Platform Documentation¶
Introduction¶
platform-doc ingests official platform documentation (for example Snowflake, StarRocks, Polaris) into a dedicated vector store, so the agent can verify platform-specific SQL syntax and features before generating queries.
The end-to-end pipeline is:
Storage Scope¶
- Namespace-independent: documents are stored per platform and shared across namespaces.
- Default location:
~/.datus/data/document/<platform>/. - Selection key: the
platformargument decides which document store is queried.

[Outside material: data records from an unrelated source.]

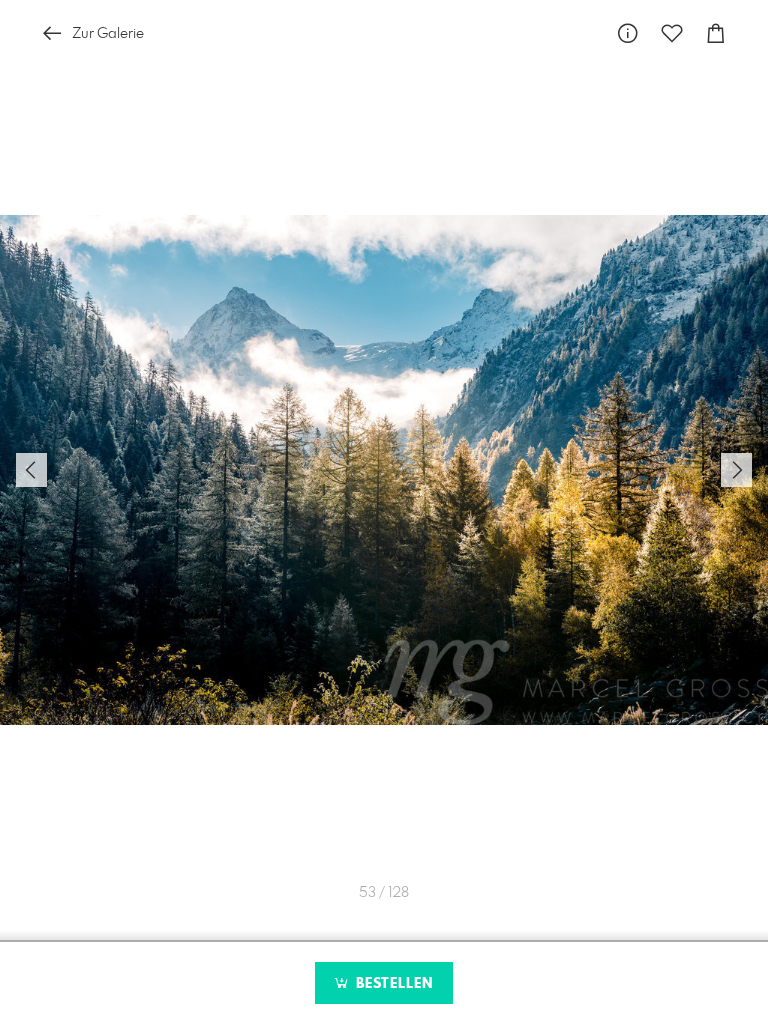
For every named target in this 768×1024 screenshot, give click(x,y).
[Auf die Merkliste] (672, 33)
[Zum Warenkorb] (716, 33)
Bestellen (392, 984)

Build the Documentation Store¶
Platform docs are initialized with the dedicated platform-doc command (separate from bootstrap-kb).
Command Syntax¶
datus-agent platform-doc \
--platform <platform_name> \
--source <source> \
--source-type <github|website|local> \
--update-strategy <check|overwrite> \
[options]
Parameters¶
| Parameter | Default | Description |
|---|---|---|
--platform |
default |
Platform name used as the storage key (recommended). |
--source |
- | GitHub repo owner/repo, website URL, or local path. Required unless configured in agent.yml. |
--source-type |
local |
Source type: github, website, or local. |
--version |
auto | Document version label. If omitted, Datus tries to detect the latest version. |
--github-ref |
default branch | Git ref (branch or tag) for GitHub sources. |
--paths |
docs README.md |
Paths to fetch for GitHub sources only. |
--include-patterns |
- | Include patterns (glob for local, regex for website). |
--exclude-patterns |
- | Exclude patterns (glob for local, regex for website). |
--chunk-size |
1024 |
Target chunk size in characters (see details below). |
--max-depth |
2 |
Maximum crawl depth for website sources. |
--pool-size |
4 |
Worker threads for processing. |
--update-strategy |
check |
check (status-only) or overwrite (rebuild). |
--chunk-size Details¶
--chunk-size is a soft limit: to preserve semantic integrity, individual paragraphs and code blocks may exceed the target size (up to a hard maximum of 2048 characters). Chunks smaller than 256 characters are automatically merged with their neighbors.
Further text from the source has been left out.